**Pointing records for text and elements:**
— Start —

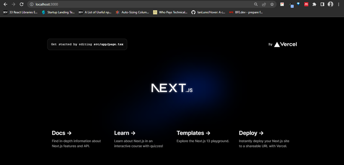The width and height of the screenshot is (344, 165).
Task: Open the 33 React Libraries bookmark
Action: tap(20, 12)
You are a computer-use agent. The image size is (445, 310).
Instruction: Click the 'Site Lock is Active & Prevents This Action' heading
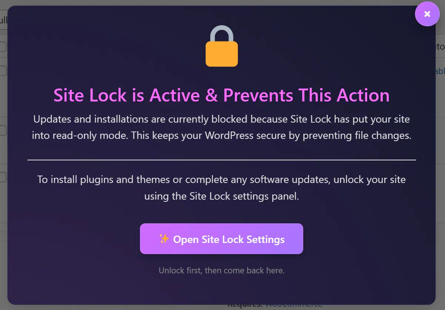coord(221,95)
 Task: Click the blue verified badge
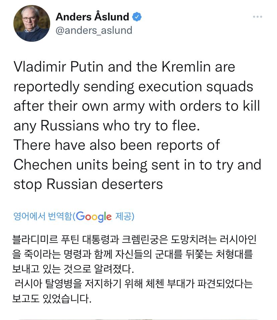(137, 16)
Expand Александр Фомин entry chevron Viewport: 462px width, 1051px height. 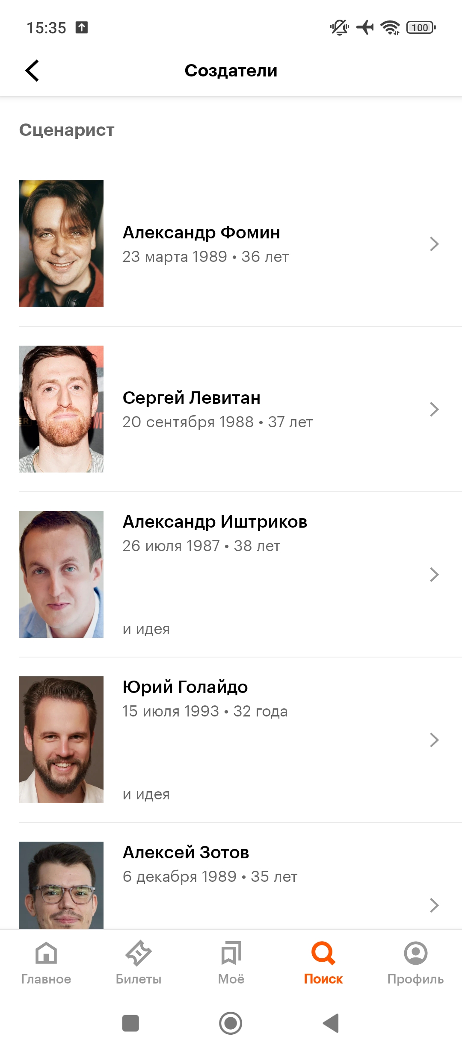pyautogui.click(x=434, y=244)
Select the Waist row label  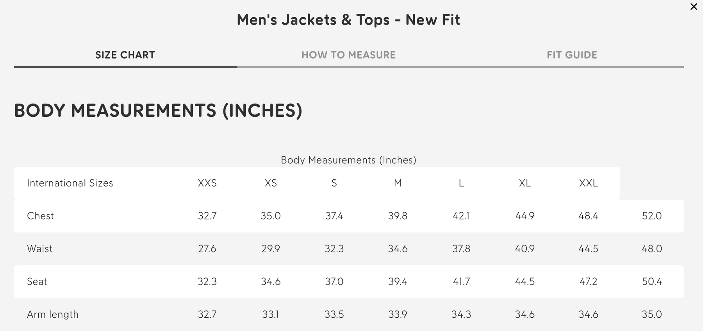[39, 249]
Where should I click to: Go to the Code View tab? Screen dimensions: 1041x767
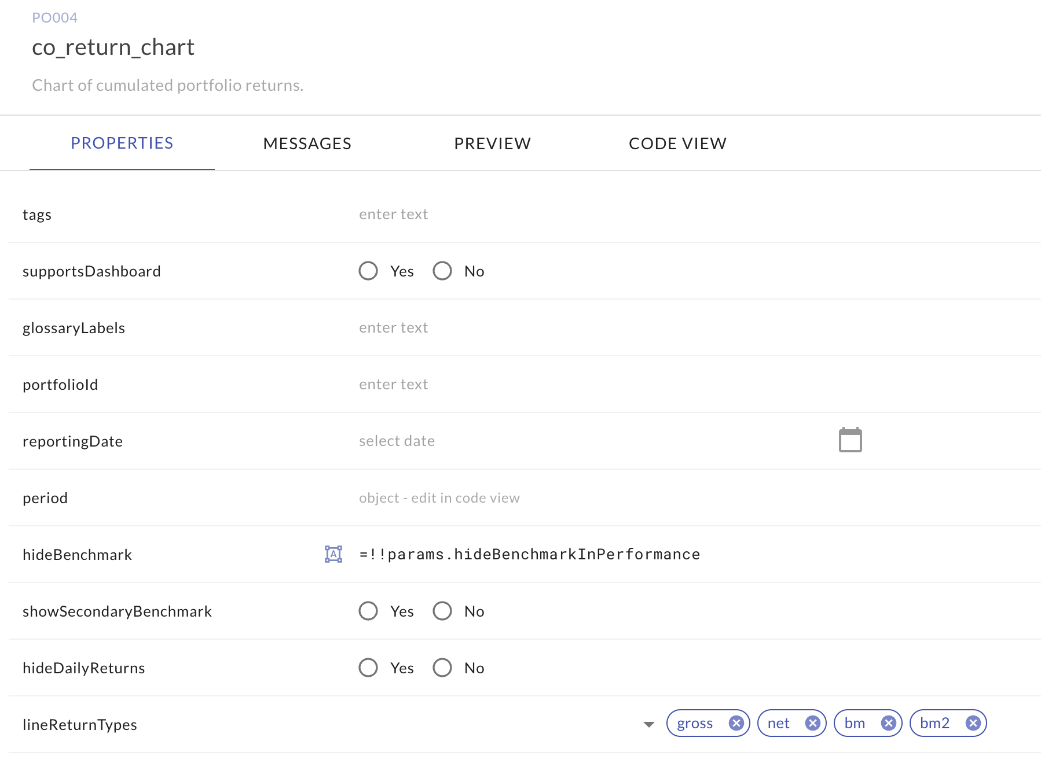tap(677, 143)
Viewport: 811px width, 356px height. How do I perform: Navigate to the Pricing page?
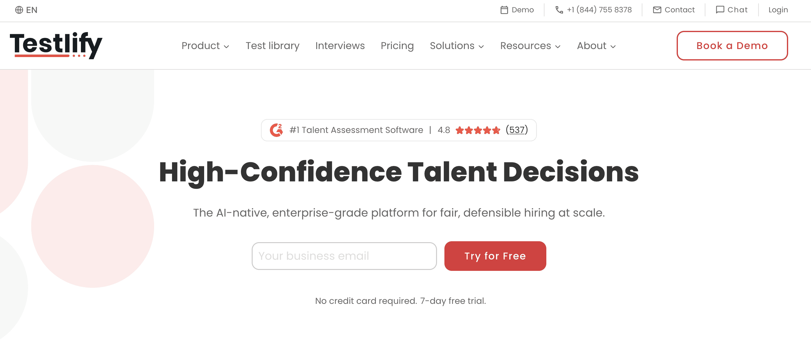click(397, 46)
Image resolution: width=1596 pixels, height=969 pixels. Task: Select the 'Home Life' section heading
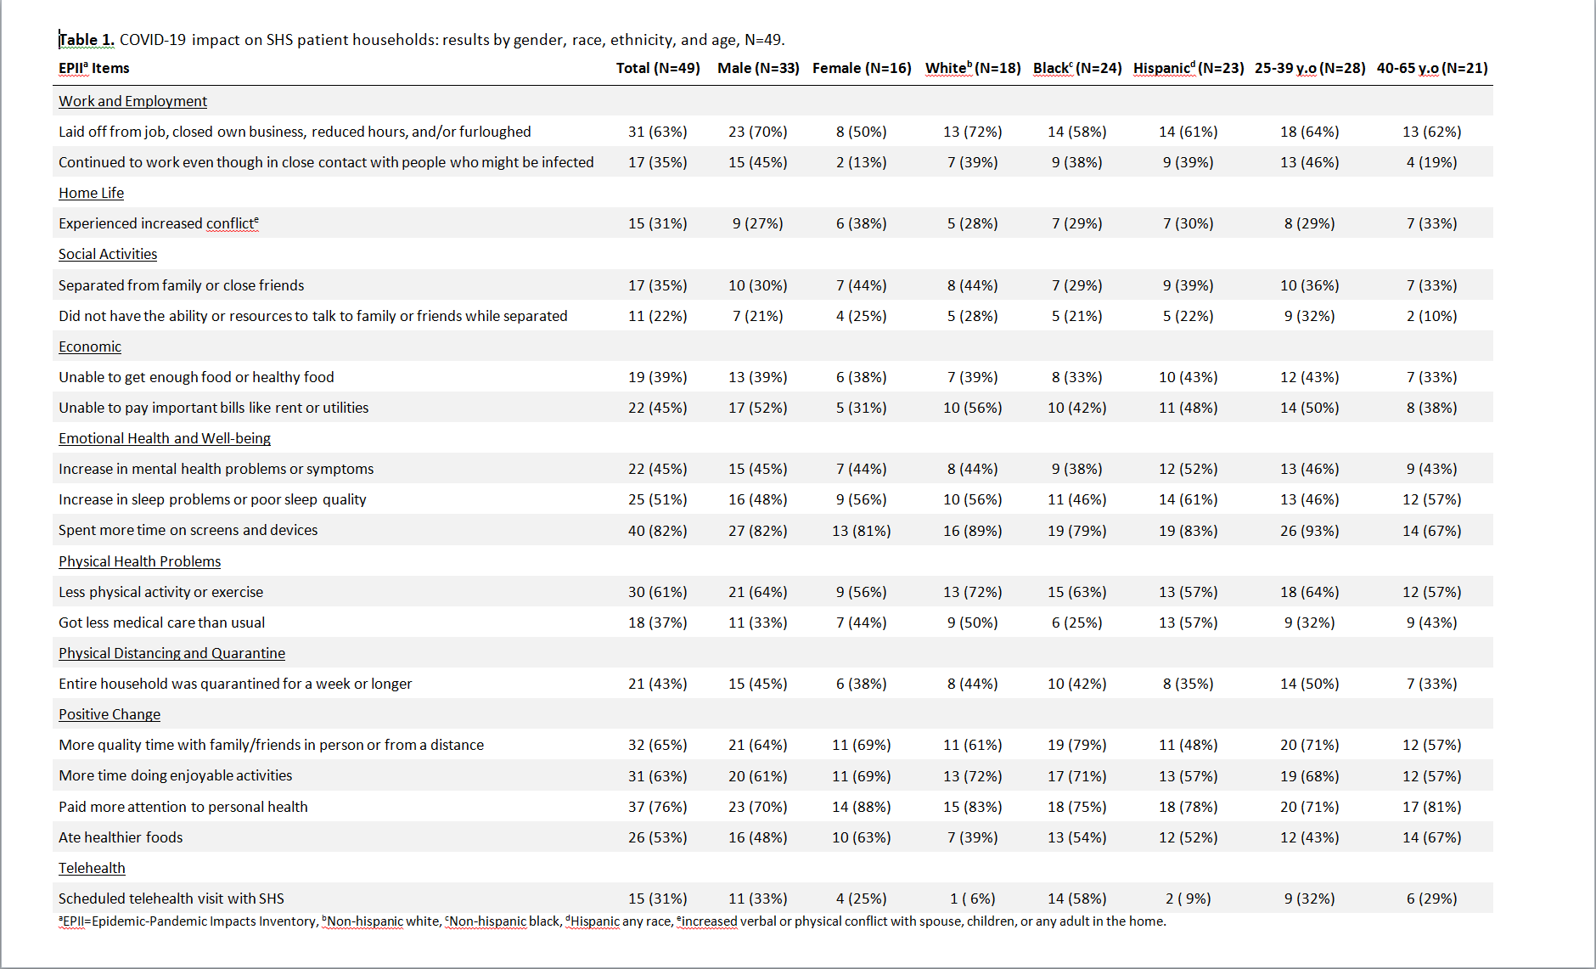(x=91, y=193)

— End —

**INSTRUCTION:** Tally the lines in the listing above that contain the string "Action". Give only the number.

**RESPONSE FOR THIS EXERCISE:** 2